God help the poor souls who have to moderate its comboxes.
That matter aide, I’d have to say it’s long, long overdue. To think that internet liturgy wisdom for the past decade has been perceived to be the sole domain of slavish translators and such is truly absurd.
Fr Anthony Ruff on the effort:
This blog arose from our sense that the conversation needs to broadened, deepened, redirected. Moderate and progressive voices need to be in dialogue with zealous traditional voices. The “spiritual import” which is the “real nature of the liturgy” needs to be reemphasized. The fundamental pastoral intent of the Second Vatican Council, and of the larger ecumenical liturgical movement of that era, needs to be restated, refined, defended.
Some will ask, Is this to be a liberal blog? Well, what else would you expect from Collegeville?! But more needs to be said than that. If liberal means open-minded, self-questioning, ecumenical, attentive to contemporary culture, and avoidant of romantic nostalgia, then we surely hope to be liberal. But if liberal means yesterday’s progressivism, yesterday’s ideals as if the culture and the churches haven’t changed dramatically since the 1970s or 1980s, then we hope to be not at all liberal. Those in the “old guard,” if there be such, can expect to be challenged and engaged.
Few enough commenters and bloggers press me on liturgy. Many of my critics seem to confine themselves to the judgment, “Those who are not with us are against us,” dismissing the proper nuances one must bring to any serious and sensible commentary on liturgy.

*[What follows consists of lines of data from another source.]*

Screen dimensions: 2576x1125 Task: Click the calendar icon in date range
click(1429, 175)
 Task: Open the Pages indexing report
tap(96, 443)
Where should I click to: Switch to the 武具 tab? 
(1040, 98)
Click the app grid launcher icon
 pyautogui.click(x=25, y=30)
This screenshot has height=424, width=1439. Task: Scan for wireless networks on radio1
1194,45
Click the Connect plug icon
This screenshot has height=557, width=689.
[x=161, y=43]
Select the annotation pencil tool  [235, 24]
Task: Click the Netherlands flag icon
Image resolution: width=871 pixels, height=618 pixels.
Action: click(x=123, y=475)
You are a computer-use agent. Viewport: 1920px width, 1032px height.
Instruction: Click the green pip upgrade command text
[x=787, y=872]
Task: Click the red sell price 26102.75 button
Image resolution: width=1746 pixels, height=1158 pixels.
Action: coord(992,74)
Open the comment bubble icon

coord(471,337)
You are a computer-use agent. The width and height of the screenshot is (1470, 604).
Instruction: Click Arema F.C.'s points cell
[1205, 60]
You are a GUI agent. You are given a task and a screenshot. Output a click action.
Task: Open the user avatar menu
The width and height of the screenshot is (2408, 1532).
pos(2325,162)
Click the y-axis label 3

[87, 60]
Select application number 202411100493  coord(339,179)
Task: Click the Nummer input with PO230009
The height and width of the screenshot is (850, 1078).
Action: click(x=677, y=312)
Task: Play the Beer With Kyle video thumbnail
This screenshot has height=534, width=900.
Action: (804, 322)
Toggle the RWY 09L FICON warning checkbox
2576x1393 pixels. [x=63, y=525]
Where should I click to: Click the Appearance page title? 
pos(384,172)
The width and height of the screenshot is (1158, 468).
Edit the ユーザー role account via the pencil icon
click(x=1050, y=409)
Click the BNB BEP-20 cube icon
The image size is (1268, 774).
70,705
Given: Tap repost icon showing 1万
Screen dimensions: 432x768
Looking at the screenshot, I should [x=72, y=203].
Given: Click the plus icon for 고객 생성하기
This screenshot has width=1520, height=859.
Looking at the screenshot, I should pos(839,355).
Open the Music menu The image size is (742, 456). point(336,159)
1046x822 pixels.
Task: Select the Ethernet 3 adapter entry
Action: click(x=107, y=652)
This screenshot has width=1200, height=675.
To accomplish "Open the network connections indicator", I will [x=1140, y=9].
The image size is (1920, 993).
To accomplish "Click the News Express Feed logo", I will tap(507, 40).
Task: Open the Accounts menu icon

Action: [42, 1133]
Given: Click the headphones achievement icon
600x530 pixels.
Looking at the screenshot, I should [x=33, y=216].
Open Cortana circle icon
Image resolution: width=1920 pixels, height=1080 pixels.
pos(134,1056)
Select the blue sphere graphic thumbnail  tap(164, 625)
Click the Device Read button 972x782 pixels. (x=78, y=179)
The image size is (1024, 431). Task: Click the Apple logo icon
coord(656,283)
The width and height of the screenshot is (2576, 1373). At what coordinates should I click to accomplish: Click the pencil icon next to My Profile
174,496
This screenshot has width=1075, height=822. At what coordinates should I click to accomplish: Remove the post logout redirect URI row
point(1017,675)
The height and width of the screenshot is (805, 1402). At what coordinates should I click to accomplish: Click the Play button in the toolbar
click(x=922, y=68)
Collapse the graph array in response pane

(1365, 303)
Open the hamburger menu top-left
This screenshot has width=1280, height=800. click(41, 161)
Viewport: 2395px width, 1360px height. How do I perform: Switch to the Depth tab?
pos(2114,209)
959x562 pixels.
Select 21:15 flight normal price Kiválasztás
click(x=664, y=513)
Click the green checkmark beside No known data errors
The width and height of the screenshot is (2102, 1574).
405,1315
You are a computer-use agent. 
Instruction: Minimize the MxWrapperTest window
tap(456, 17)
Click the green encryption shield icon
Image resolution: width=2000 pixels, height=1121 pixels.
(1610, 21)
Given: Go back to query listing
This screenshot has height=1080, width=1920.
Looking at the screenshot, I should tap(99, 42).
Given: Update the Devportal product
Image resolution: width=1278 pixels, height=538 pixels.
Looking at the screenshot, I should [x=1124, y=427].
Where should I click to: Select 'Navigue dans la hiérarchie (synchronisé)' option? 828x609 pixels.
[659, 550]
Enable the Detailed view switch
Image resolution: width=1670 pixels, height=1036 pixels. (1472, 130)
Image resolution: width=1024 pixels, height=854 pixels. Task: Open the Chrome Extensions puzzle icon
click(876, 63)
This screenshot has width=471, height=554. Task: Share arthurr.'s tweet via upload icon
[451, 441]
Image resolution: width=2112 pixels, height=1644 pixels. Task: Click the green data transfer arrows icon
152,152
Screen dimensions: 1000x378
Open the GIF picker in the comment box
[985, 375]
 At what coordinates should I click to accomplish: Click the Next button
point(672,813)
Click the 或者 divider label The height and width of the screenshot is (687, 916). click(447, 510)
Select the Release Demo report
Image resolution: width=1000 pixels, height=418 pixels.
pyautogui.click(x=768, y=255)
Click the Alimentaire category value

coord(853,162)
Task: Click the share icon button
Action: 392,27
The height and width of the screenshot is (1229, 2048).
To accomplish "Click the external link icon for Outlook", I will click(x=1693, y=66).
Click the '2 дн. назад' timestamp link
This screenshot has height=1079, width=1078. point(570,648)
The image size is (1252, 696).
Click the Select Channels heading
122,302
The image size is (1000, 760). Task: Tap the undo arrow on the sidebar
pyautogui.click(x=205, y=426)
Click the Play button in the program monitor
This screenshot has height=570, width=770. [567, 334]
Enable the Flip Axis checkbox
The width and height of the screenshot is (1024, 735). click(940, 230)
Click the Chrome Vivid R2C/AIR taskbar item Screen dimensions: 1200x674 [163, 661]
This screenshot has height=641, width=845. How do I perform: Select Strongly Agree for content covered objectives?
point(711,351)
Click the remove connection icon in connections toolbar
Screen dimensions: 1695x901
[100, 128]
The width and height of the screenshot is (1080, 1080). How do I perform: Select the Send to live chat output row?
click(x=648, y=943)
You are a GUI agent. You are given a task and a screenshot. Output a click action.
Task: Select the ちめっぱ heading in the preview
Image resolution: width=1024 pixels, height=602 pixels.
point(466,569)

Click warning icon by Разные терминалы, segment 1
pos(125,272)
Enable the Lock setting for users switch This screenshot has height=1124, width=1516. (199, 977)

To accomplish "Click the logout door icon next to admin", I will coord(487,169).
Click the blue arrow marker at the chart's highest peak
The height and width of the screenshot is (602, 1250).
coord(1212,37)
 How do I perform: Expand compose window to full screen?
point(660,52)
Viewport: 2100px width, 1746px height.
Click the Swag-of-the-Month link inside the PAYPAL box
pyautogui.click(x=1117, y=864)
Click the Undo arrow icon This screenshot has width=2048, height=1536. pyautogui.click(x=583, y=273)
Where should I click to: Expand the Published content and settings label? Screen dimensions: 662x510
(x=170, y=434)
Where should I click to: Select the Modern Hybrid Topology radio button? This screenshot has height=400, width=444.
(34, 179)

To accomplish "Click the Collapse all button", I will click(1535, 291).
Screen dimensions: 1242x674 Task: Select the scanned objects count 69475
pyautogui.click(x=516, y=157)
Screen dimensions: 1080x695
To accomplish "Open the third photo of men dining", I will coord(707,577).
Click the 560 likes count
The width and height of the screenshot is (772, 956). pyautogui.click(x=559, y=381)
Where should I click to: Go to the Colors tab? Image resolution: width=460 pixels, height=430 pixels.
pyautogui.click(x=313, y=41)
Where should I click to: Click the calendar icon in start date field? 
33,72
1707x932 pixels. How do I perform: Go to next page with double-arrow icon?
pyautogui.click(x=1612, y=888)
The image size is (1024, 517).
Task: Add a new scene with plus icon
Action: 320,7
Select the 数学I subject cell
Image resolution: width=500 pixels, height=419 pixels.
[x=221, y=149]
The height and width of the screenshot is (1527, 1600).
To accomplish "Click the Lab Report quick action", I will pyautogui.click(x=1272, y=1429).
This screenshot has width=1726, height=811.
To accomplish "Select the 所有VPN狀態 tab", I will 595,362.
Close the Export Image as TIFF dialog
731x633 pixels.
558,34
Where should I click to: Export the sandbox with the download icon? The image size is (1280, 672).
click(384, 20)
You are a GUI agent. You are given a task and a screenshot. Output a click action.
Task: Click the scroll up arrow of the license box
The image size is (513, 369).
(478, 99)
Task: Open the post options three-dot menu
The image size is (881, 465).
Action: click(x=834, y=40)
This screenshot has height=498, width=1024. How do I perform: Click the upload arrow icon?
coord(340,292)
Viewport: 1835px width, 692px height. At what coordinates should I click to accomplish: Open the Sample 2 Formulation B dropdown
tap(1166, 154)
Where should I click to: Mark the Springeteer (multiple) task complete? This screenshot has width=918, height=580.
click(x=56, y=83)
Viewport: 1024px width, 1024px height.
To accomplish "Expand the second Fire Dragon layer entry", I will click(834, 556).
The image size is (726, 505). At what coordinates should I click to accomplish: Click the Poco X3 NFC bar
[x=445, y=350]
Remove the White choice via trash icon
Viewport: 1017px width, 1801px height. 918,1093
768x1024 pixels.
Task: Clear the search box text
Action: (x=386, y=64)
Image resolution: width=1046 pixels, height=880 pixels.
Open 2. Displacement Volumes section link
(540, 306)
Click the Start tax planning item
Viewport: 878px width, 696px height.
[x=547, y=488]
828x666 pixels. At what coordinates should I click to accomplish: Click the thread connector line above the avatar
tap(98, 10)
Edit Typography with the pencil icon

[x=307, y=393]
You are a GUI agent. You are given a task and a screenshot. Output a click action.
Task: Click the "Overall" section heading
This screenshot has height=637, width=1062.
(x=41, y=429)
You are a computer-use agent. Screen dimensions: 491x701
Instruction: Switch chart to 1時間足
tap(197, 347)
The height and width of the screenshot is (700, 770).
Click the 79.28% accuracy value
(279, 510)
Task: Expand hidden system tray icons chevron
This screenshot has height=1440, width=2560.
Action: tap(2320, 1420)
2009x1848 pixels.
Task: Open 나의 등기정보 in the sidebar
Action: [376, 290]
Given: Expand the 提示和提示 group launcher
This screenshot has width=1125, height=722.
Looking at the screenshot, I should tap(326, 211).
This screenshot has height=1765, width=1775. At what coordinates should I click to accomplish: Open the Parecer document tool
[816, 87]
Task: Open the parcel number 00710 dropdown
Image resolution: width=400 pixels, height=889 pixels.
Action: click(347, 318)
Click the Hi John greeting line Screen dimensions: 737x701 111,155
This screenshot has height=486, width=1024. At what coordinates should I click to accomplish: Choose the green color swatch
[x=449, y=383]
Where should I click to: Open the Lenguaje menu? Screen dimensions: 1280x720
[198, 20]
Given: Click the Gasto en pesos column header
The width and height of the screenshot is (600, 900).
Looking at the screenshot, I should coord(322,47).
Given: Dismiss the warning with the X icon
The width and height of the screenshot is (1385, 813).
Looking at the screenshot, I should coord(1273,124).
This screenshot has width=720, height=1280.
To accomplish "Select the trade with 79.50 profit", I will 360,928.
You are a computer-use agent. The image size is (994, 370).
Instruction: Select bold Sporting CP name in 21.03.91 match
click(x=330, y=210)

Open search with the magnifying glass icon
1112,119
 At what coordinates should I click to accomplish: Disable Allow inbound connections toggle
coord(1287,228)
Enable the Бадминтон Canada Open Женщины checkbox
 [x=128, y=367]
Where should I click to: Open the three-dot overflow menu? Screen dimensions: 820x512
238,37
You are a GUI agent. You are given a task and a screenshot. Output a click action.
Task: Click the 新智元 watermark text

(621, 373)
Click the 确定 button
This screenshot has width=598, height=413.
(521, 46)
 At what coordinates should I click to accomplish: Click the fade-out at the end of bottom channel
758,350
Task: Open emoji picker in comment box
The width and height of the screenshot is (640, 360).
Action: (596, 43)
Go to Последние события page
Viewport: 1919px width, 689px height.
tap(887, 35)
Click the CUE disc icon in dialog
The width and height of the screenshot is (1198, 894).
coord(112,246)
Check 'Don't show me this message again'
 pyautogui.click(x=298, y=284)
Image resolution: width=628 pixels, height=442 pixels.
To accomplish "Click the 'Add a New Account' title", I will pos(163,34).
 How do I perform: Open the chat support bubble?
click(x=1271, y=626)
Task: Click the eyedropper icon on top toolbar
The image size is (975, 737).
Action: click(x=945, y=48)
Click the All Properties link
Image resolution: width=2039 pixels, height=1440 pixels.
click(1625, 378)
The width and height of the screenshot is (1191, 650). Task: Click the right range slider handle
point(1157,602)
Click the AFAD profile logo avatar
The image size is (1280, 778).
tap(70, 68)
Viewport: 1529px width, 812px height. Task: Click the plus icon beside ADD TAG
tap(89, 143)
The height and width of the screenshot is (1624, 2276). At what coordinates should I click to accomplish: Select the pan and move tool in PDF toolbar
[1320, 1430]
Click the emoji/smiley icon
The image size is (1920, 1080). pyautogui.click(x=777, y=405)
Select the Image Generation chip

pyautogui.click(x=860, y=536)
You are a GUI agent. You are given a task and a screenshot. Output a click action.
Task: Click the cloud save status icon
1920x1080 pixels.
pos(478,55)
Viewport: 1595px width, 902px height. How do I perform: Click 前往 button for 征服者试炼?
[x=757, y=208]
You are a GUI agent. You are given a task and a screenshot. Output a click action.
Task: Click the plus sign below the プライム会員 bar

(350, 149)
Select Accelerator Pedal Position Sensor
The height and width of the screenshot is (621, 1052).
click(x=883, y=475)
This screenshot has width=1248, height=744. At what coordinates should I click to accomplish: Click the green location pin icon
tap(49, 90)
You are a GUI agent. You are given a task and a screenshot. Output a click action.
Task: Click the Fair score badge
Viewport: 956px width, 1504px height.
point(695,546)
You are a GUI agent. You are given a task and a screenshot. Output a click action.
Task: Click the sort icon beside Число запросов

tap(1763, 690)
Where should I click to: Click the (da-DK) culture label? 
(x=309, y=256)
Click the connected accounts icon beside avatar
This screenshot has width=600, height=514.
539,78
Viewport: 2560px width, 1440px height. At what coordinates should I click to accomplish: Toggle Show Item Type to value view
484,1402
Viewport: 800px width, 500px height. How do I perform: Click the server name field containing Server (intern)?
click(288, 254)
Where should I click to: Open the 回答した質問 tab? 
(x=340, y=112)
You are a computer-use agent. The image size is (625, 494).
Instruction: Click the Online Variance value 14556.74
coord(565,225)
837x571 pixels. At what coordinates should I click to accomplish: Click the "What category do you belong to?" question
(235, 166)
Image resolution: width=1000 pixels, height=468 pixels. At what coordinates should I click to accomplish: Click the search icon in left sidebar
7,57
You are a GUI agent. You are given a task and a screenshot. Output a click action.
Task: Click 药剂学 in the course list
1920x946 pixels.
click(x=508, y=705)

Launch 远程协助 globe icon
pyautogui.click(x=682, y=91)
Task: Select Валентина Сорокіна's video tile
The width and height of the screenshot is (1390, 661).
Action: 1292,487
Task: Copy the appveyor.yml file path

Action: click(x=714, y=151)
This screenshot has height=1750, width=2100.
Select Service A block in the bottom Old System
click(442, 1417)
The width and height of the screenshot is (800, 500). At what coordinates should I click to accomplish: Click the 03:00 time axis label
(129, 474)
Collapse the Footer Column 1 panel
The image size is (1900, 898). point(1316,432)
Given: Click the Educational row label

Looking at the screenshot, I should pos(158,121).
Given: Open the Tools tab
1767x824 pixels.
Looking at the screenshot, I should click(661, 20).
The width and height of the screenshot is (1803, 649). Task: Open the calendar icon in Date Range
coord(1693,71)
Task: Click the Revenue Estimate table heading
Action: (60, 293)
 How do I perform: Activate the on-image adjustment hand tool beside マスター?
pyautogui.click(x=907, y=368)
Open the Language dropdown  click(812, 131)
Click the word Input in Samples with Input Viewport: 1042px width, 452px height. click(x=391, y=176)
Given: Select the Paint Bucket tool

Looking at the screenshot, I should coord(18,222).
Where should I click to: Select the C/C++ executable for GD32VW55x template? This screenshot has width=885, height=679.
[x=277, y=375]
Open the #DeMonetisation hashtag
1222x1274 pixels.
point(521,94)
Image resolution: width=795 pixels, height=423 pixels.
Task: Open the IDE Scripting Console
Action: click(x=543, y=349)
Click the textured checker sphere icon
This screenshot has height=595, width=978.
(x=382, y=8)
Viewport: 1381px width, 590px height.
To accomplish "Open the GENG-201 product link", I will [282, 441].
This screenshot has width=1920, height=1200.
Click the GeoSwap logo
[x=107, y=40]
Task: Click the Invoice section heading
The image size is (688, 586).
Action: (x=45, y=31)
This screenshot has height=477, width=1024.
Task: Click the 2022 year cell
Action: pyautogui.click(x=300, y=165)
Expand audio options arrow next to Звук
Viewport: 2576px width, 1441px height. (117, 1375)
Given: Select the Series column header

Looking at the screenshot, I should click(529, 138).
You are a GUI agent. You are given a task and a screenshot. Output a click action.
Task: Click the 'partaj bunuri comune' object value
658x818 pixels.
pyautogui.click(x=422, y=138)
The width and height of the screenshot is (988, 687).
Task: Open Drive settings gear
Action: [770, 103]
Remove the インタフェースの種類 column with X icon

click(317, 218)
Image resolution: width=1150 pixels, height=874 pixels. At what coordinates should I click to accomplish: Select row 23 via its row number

I like Fr Ruff’s last two sentences. Being schooled in the 80’s and serving the Church for the past two decades, I would say that progressives have largely left behind the nonsense of the worst of the implementation era. Too bad the detractors of the reform have chosen to stay stuck complaining about clowns, tie-dye, and polyester. Or was it burlap?
That lots of readers there will be challenged and engaged: this is a good thing.